So it was fitting that here, in this cold, echoing Bastion of Bad Taste, 
miles from home, three in the morning, somewhere in the wilds of Ohio, I 
finally remembered exactly what it was I'd left at home.

My ticket.

Liesel caught me staring at the walls, catatonic, and asked me what was 
wrong. In a choked, stunned voice, I told her. Her face went completely 
blank.

"You're joking. Please tell me you're joking."

I staggered out to the car again, shellshocked and blind, occasionally 
twitching. David couldn't believe it either. I crawled back into my nest 
in the back seat, stifling the urge to pitch myself in front of the car. 

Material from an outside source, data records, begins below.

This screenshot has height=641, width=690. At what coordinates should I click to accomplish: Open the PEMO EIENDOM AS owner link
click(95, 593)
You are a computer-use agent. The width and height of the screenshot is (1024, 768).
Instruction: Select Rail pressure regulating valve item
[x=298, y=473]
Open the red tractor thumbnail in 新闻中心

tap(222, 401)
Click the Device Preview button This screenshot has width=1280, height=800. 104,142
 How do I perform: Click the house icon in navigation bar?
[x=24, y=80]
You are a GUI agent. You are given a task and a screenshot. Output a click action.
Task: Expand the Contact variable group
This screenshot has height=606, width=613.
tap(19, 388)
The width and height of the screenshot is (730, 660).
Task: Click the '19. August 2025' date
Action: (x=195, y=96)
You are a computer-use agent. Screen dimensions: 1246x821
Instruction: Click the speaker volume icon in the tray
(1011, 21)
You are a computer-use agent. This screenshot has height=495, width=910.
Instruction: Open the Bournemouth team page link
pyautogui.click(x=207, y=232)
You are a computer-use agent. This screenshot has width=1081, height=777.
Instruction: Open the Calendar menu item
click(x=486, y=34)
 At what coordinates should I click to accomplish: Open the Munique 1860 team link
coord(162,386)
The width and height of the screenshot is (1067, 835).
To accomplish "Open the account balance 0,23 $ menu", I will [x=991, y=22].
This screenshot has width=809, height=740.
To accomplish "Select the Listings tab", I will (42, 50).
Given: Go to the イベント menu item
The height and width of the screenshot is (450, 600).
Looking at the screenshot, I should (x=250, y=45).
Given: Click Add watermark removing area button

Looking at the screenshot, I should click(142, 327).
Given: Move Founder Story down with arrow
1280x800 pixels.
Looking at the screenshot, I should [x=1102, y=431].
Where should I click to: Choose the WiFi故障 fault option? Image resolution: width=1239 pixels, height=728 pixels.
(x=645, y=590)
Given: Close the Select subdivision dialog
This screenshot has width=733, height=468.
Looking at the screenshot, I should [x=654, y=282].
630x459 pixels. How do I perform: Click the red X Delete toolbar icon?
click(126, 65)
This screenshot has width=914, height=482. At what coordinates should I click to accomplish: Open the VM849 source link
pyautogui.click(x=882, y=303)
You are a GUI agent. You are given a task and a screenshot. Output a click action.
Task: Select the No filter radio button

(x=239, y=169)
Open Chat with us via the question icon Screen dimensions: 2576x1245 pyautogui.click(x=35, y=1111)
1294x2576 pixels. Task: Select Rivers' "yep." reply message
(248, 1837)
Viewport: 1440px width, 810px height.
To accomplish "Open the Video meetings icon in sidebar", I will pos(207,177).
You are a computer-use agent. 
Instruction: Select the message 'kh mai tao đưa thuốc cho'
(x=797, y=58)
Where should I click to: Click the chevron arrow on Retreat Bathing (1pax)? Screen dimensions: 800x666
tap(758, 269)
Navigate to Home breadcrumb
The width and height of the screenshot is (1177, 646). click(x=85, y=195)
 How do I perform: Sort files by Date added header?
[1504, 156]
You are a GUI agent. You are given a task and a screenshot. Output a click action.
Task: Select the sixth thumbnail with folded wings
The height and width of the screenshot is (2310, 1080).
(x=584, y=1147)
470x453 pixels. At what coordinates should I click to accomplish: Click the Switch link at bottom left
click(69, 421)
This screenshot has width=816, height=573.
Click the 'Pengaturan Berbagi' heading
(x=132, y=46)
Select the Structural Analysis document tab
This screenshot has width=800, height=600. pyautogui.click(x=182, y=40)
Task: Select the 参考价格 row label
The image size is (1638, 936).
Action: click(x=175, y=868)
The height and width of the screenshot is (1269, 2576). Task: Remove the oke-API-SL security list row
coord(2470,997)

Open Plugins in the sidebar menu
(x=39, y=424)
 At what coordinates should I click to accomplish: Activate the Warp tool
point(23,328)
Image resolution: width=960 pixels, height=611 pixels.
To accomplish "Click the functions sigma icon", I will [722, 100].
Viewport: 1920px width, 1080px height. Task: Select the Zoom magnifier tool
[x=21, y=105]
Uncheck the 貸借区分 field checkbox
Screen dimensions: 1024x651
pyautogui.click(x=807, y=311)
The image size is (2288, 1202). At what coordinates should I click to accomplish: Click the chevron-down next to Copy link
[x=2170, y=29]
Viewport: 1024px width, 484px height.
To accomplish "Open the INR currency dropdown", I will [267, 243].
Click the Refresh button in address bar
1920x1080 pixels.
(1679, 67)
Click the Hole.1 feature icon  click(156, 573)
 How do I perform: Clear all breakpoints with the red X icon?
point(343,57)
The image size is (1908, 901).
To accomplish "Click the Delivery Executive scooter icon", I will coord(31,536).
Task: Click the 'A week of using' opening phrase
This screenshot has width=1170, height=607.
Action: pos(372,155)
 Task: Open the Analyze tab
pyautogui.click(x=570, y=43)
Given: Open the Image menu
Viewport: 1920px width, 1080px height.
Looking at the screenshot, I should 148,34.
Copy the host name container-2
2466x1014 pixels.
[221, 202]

Full of blind optimism, numb butts, and gritted teeth, we resigned 
ourselves to the last stretch of road between ourselves and Bru-Say. I'd 
previously been worried we'd wake him up after he'd gone to bed; now I 
was worried we'd miss him before he left for work. It's difficult to time 
your arrival to hit that vaguely-defined period between waking your host 
up and before he goes off to pursue gainful employment. By this time, 
however, it was pushing 6.30 in the morning, we'd just passed the 
fifteenth of twenty-eight exits for Galbraith Road, we were tired, 
hungry, and out of Doritos. It was time for drastic action. 

It was like that scene in "Airplane!" when Robert Stack talks Robert Hays 
through landing the  plane. Except Bru-Say on his cell phone, barefoot in 
his driveway, was a far, far more welcome sight to three grumpy, weary 
travellers than ever rolling credits could be.